After hearing numerous endorsements from top bloggers such as Pat Flynn of Smart Passive Income and Leslie Samuel of Become a Blogger, I decided to give Evernote a try.

To my delight, I’ve found it a tool too good to not write about. It reminds me of how I was using my address book to expound on various topics I wanted to find easily and instead Evernote calls these your Notebooks. A few things I enjoy about this software:

1. Whatever you write and save will be available on-line anytime.
2. Notebooks act like folders that can then add new notes inside of.
3. An efficient tool for composing a book or presentation since each new note can be like a new slide, section, or chapter.
4. You can sign on from any number of tools that connect with the internet, including your phone. Just remember to “sync” so your new content so it’s saved.
5. You can drag articles of interest into your notes.
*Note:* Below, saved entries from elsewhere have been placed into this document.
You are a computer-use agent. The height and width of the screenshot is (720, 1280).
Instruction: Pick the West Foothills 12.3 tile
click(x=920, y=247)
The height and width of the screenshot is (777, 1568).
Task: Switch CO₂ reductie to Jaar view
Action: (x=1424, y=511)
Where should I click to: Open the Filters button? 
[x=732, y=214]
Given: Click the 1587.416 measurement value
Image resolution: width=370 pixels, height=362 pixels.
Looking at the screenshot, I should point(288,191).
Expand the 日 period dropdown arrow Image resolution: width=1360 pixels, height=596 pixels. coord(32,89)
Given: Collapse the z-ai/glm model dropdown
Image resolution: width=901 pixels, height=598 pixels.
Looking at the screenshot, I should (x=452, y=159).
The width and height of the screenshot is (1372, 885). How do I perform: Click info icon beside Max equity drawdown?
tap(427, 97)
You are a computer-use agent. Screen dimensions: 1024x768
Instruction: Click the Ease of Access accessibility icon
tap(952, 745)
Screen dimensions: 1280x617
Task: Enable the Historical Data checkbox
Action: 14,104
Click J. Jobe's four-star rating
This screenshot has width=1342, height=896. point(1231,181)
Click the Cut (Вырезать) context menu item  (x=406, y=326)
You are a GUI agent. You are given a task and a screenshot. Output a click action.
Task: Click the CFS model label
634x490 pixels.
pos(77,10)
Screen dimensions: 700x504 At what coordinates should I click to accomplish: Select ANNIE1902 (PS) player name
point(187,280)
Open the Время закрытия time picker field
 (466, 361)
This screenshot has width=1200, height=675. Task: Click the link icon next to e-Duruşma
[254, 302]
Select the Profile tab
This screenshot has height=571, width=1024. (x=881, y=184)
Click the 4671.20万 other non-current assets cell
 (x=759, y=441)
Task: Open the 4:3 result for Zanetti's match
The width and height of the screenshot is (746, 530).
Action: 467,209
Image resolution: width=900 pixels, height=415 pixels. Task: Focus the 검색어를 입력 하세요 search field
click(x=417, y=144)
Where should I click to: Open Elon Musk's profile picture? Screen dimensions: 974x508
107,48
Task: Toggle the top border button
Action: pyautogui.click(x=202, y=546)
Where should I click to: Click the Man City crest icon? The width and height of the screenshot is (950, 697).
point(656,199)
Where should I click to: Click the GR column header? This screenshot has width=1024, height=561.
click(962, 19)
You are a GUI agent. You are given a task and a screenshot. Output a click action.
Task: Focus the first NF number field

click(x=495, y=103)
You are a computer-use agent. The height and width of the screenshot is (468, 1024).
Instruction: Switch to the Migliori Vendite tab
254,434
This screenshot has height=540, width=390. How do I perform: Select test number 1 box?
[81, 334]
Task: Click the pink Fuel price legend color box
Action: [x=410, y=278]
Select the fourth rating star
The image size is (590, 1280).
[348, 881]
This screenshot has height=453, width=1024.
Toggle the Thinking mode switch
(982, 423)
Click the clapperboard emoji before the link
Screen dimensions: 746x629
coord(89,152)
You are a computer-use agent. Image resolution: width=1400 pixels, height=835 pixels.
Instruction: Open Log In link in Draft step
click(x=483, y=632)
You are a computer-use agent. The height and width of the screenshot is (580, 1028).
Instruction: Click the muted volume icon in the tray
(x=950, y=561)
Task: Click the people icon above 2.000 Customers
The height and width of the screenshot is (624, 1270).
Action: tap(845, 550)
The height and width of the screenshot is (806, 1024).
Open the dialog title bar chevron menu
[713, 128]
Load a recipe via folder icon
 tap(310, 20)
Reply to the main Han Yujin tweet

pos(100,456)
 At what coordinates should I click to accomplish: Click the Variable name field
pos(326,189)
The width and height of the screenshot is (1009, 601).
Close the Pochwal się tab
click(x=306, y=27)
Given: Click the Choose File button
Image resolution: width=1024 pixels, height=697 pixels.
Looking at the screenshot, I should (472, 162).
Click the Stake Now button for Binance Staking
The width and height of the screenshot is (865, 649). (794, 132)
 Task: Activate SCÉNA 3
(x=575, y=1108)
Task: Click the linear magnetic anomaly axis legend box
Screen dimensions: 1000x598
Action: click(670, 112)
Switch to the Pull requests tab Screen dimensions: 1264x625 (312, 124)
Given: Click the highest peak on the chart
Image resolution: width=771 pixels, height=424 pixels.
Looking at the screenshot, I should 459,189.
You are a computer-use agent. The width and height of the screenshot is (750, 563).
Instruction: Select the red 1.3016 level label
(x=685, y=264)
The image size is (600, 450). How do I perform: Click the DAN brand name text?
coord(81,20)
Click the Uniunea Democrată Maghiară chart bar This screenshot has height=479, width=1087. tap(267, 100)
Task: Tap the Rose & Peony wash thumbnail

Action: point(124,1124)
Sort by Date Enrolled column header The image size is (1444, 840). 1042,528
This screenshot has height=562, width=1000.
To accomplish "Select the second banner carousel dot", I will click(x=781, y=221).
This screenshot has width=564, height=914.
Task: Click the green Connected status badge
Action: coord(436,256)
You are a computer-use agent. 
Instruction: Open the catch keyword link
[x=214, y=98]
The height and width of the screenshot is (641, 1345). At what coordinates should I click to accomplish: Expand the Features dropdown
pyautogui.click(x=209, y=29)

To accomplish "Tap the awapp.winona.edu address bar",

Right now I’m using Evernote to store the variety of projects I’m working on. And it’s a place I can hammer out my new artist’s statement for a show I’m hanging at a coffee shop on Saturday, February 1st.

This like a virtual filing cabinet can create. Thank you Evernote for your superb product!

I Done This

Another tool I use is “I Done This.” I heard about it by tuning into one of the helpful workshops on Creative Live. As an aside, I hope you’ve discovered Creative Live‘s array of free workshops on tops for creative-types.

On The Art of Less Doing with Ari Meisel‘s workshop, he suggested many useful tools to help life flow more. That’s where I first heard about I Done This.

It was created by Walter Chen, Rodrigo Guzman, and Jae Kwon in 2011 in San Francisco, California. Walter and Rodrigo wanted a way to track their progress on their workouts. Now companies such as Zappos, Reddit, and Shopify use I Done This as a tool to increase productivity.

You can login at IDoneThis.com to record your daily dones or you can respond to an email sent to you (at a time of your choosing) each day. That email will also share with you some other days list of things you did – perhaps the day before or a week ago or some other day.

My Twist to “I Done This”

Another blog I enjoy reading is Early to Rise, edited by Craig Ballantyne. As a daily ritual he suggests ending the day with a gratitude process. See this blog post which has a YouTube video where he describes it.

Taking Ballantyne’s advice, I give thanks at the end of the day by writing out at least five things I’m grateful for. (There’s more to his routine than this). The twist I’ve added to IDoneThis is adding those five things at the end of what I’ve done that day.

There’s a myriad of other great tools available now, more than ever before, to get things done. At the same time, there’s more distractions that ever. I hope this helps you get more done even though tempting challenges are everywhere. It could be that the Universe is conspiring for your success.